Authors
Sanbao Zhang, Qinyang Jiang, Junjie Ma, Jianwei Zou, Fan Wang, Feifei Lv, Yanna Huang, Yongcheng Wang, Ziye Xu
Published in
Advanced science (Weinheim, Baden-Wurttemberg, Germany). Pages e76152. Jun 15, 2026. Epub Jun 15, 2026.
Abstract
The adaptation of complex, host-associated microbiomes to environmental perturbations is a critical determinant of ecosystem stability and resilience to climate change, as exemplified in ruminants. While single-microbe RNA sequencing advances community interrogation, complex microbial cell walls severely constrain unbiased single-cell transcriptomic profiling in the rumen. In this study, we developed an optimized 25 min time-resolved enzymatic lysis strategy using smRandom-seq to map the sheep rumen microbiome at single-cell resolution.
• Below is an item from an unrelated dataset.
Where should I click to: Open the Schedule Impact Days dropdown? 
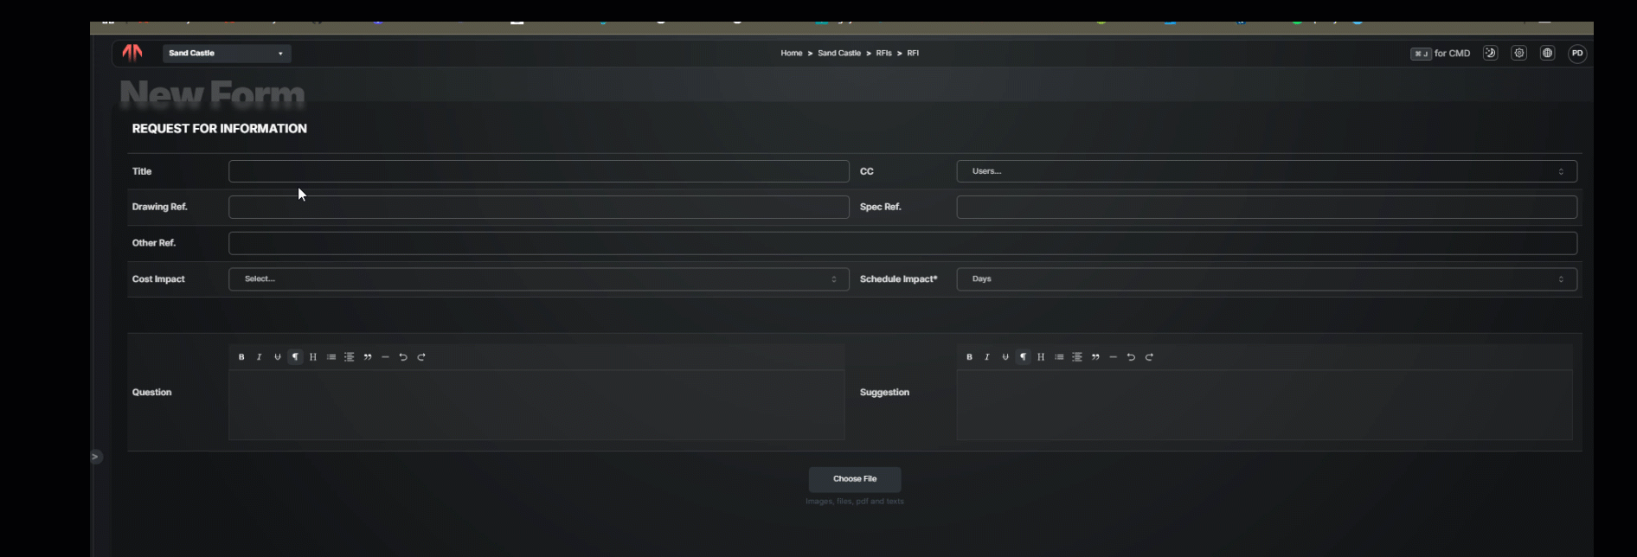click(x=1266, y=279)
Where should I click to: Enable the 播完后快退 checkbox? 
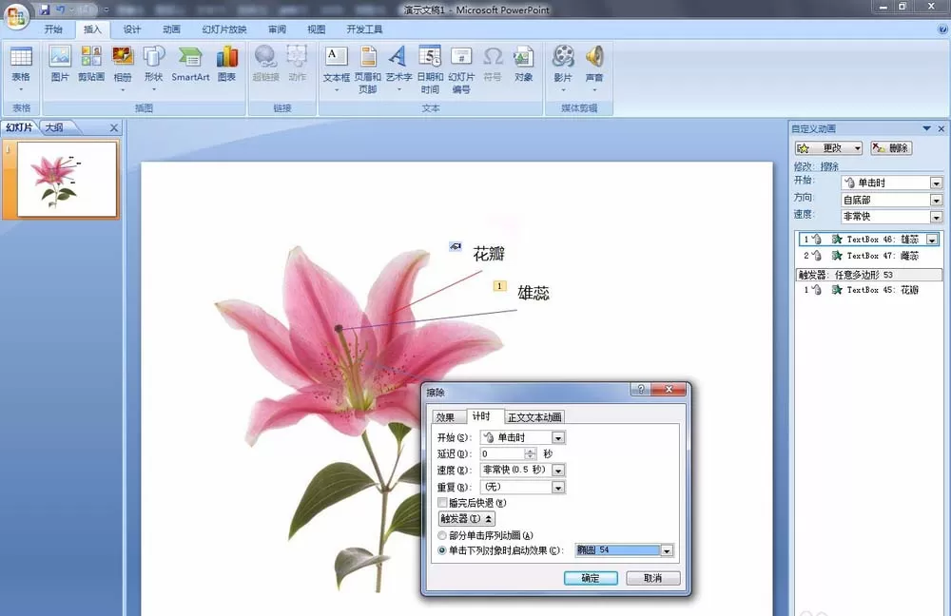[x=443, y=503]
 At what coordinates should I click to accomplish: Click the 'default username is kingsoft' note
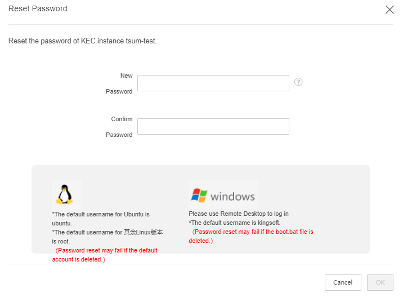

By profiling 60 748 cells across 21 samples, we captured previously intractable lineages, resolving the transcriptional states of 213 genera and 662 species, achieving a physiologically relevant 0.303% recovery of methanogenic archaea. Unsupervised clustering partitioned the ecosystem into seven cross-species functional clusters, uncovering a spatial coupling between microbial lifestyle and metabolic specialization. Applying this framework to a model of host thermal adaptation demonstrated that host resilience was associated with rapid transcriptional activation of key energy-metabolism clusters. Notably, a lineage-specific metabolic shift toward a glycolytic phenotype in Anaerovibrio lipolyticus contributes to a compensatory "nutritional sparing" effect associated with host resilience. This dataset provides a foundational resource for rumen microbial ecology and establishes a technical framework for dissecting phenotypic plasticity within complex microbiomes.
PMID:
42295802
Bibliographic data and abstract were imported from PubMed on 15 Jun 2026.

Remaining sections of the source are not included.